Electric-Field-Treated Ni/Co3O4 Film as High-Performance Bifunctional Electrocatalysts for Efficient Overall Water Splitting

Junming Li; Jun Li; Jun Ren; Hong Hong; Dongxue Liu; Lizhe Liu; Dunhui Wang

doi:10.1007/s40820-022-00889-3

Electric-Field-Treated Ni/Co₃O₄ Film as High-Performance Bifunctional Electrocatalysts for Efficient Overall Water Splitting

Nanomicro Lett. 2022 Jul 22;14(1):148. doi: 10.1007/s40820-022-00889-3.

Authors

Junming Li¹, Jun Li¹, Jun Ren¹, Hong Hong¹, Dongxue Liu¹, Lizhe Liu¹, Dunhui Wang^{2

3}

Affiliations

¹ National Laboratory of Solid State Microstructures, Collaborative Innovation Center of Advanced Microstructures, Jiangsu Provincial Key Laboratory for Nanotechnology, School of Physics, Nanjing University, Nanjing, 210093, People's Republic of China.
² National Laboratory of Solid State Microstructures, Collaborative Innovation Center of Advanced Microstructures, Jiangsu Provincial Key Laboratory for Nanotechnology, School of Physics, Nanjing University, Nanjing, 210093, People's Republic of China. wangdh@hdu.edu.cn.
³ Hangzhou Dianzi University, Hangzhou, 310018, People's Republic of China. wangdh@hdu.edu.cn.

Abstract

Highlights:

A novel physical approach is proposed to enhance the electrocatalytic performance by electric field.
Under the action of electric field, some stable conductive filaments consisting of oxygen vacancies are formed in the Ni/Co₃O₄ film, which remarkably reduces the system resistivity.
The electric-field-treated Ni/Co₃O₄ material exhibits significantly superior activity and stability as a bifunctional electrocatalyst for overall water splitting, and its performance exceeds the state-of-the-art electrocatalysts.

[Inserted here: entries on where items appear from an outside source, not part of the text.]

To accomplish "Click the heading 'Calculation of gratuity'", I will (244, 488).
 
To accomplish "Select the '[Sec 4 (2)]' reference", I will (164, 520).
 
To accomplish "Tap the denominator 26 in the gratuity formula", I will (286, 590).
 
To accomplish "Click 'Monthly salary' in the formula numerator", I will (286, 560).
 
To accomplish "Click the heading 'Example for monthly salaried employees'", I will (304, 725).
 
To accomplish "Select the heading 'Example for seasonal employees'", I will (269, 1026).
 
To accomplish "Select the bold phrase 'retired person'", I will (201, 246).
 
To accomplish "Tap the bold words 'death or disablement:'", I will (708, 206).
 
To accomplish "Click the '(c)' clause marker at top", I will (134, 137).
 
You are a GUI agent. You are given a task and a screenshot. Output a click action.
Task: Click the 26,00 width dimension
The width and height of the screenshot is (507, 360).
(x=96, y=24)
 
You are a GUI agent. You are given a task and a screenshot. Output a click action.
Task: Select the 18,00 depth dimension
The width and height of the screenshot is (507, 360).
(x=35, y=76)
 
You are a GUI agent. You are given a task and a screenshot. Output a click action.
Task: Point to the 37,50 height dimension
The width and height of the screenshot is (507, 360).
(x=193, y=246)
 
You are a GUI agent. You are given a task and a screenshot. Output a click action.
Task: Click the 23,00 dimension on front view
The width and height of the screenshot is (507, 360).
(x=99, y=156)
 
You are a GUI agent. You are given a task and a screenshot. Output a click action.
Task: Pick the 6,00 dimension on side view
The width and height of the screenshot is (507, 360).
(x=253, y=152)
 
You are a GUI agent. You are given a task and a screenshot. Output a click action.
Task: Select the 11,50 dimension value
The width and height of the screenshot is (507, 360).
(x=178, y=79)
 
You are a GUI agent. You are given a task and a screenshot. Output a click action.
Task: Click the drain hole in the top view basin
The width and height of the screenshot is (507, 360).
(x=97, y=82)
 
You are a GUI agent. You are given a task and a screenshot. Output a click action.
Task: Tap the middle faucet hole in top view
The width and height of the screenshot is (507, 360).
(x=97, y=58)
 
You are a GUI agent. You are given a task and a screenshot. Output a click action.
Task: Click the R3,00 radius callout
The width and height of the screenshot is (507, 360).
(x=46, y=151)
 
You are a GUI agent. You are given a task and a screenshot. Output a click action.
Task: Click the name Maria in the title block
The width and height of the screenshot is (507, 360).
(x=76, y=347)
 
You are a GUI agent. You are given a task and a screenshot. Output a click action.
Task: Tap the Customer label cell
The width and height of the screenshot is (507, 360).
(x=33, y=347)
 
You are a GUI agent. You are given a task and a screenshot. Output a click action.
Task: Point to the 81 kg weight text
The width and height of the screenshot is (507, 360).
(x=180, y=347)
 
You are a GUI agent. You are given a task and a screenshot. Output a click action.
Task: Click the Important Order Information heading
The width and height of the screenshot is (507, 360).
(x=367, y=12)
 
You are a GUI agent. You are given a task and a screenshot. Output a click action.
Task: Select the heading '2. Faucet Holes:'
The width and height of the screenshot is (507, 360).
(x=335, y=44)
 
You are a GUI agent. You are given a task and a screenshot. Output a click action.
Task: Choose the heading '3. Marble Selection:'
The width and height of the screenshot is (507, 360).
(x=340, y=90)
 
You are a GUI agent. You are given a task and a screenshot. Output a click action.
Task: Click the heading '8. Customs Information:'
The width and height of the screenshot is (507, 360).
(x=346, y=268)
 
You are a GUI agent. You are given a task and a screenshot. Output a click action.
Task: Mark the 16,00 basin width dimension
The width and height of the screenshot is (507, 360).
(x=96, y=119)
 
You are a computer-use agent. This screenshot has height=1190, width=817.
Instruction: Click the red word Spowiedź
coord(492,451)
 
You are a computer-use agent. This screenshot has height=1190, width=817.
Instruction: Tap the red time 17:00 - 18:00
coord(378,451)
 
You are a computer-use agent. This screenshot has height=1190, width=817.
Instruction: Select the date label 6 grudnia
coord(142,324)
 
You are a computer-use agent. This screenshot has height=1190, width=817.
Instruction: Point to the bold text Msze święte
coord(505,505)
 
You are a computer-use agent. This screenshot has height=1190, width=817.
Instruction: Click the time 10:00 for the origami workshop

Abstract: Rational design of bifunctional electrocatalysts for oxygen evolution reaction (OER) and hydrogen evolution reaction (HER) with excellent activity and stability is of great significance, since overall water splitting is a promising technology for sustainable conversion of clean energy. However, most electrocatalysts do not simultaneously possess optimal HER/OER activities and their electrical conductivities are intrinsically low, which limit the development of overall water splitting. In this paper, a strategy of electric field treatment is proposed and applied to Ni/Co₃O₄ film to develop a novel bifunctional electrocatalyst. After treated by electric field, the conductive channels consisting of oxygen vacancies are formed in the Co₃O₄ film, which remarkably reduces the resistance of the system by almost 2 × 10⁴ times. Meanwhile, the surface Ni metal electrode is partially oxidized to nickel oxide, which enhances the catalytic activity. The electric-field-treated Ni/Co₃O₄ material exhibits super outstanding performance of HER, OER, and overall water splitting, and the catalytic activity is significantly superior to the state-of-the-art noble metal catalysts (Pt/C, RuO₂, and RuO₂ ǁ Pt/C couple). This work provides an effective and feasible method for the development of novel and efficient bifunctional electrocatalyst, which is also promising for wide use in the field of catalysis.

Supplementary Information: The online version contains supplementary material available at 10.1007/s40820-022-00889-3.

Keywords: Bifunctional electrocatalyst; Co3O4 film; Electric field; Overall water splitting; Oxygen vacancies.